Die dritte Gruppe erreichte Mitteleuropa erst nach den frühen Bauern. Wir sind noch nicht sicher, wann die nordeurasischen Gene nach Zentral-Europa kamen. Auf alle Fälle später als die ersten Bauern. Wir beginnen jedoch erst, die komplexe genetische Verwandtschaft zu unseren Vorfahren zu verstehen. Wir brauchen mehr genetische Daten von früheren Menschen, nur so können wir die Fäden unserer prähistorischen Vergangenheit entwirren.

Die heutigen Europäer sind alles andere als gleich - es ist eine der Schwierigkeiten für die Genetiker, weil sich viele Ebenen von Vermischungen und Völkerwanderungen in den Genomen überlagern.

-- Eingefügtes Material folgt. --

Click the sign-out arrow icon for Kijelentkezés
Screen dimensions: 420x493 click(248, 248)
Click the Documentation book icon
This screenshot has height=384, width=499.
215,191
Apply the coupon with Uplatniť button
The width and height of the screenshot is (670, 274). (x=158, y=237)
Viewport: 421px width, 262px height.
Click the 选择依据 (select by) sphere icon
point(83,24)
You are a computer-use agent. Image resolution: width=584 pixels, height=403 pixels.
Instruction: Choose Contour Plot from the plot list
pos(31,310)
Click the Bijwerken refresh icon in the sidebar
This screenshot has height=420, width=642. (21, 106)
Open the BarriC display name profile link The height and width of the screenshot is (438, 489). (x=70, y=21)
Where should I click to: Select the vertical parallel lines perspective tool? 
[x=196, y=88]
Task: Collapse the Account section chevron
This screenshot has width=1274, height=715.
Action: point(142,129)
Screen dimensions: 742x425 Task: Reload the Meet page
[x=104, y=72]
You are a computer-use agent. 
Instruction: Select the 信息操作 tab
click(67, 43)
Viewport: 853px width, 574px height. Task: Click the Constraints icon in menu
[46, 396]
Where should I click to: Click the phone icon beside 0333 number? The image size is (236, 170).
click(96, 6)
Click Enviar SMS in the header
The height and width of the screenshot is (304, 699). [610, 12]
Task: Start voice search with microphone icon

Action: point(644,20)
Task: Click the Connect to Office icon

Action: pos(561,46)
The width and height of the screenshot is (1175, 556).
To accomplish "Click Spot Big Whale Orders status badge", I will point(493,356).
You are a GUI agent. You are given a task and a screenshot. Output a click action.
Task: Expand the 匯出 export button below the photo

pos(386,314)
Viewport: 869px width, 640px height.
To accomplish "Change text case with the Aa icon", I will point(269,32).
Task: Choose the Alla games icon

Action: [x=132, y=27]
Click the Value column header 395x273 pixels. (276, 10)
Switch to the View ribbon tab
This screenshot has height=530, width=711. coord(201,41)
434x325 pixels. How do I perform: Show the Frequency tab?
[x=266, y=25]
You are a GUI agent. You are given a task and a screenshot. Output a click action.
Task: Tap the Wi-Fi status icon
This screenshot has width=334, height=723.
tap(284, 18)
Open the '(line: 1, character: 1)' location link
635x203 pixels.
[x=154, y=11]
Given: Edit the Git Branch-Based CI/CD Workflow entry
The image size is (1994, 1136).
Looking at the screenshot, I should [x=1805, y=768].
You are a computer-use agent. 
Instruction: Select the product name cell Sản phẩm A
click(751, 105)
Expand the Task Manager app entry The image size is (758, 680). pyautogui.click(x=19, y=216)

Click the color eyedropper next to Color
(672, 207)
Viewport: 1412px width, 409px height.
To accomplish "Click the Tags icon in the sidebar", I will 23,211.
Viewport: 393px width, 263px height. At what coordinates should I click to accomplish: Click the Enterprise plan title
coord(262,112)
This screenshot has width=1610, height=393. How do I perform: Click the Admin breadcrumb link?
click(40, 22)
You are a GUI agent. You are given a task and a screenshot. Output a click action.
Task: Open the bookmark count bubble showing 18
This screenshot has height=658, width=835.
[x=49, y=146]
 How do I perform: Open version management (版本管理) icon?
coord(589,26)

Entsprechend verschieden sind auch die Gewichtungen, je nach Region unterscheidet sich wesentlich, wer wie viel von welchem Ahn ererbt hat. Hauptautor Losif Lazaridis macht deutlich:

Fast alle Europäer haben Ahnen aus allen drei Abstammungsgruppen. Unterschiede gibt es bei den relativen Anteilen. Nordeuropäer tragen mehr Gene der Jäger und Sammler in sich - Menschen in Litauen bis zu 50 Prozent - und Südeuropäer mehr bäuerliche Ahnenanteile. Die nordeurasischen Ahnen stellen überall in Europa den kleinsten Anteil, der nie mehr als 20 Prozent ausmacht, aber wir haben ihn in fast jeder untersuchten europäischen Gruppe gefunden und auch in Populationen aus dem Kaukasus und dem Nahen Osten. In Westeurasien muss nach der Neolithischen Revolution, also dem Aufkommen neuer Wirtschaftsweisen wie Ackerbau und Viehzucht zu Beginn der Jungsteinzeit, ein tiefgehender Umbruch stattgefunden haben.

Die Nord-Eurasier galten bis vor kurzem noch als "Geister-Population", die Genetiker fanden zwar ihre Spuren in heutigen Menschen, aber es gab keinen greifbaren Beweis, wo und wann sie wirklich gelebt hatten. Das änderte sich im Januar, als bekannt wurde, dass Archäologen in Sibirien tatsächlich alte Nord-Eurasier gefunden haben. Ihre genetischen Daten nun mit denen anderer Populationen zu vergleichen, sieht das Team als ganz oben auf der Agenda kommender Aufgaben der Paläogenetik stehend.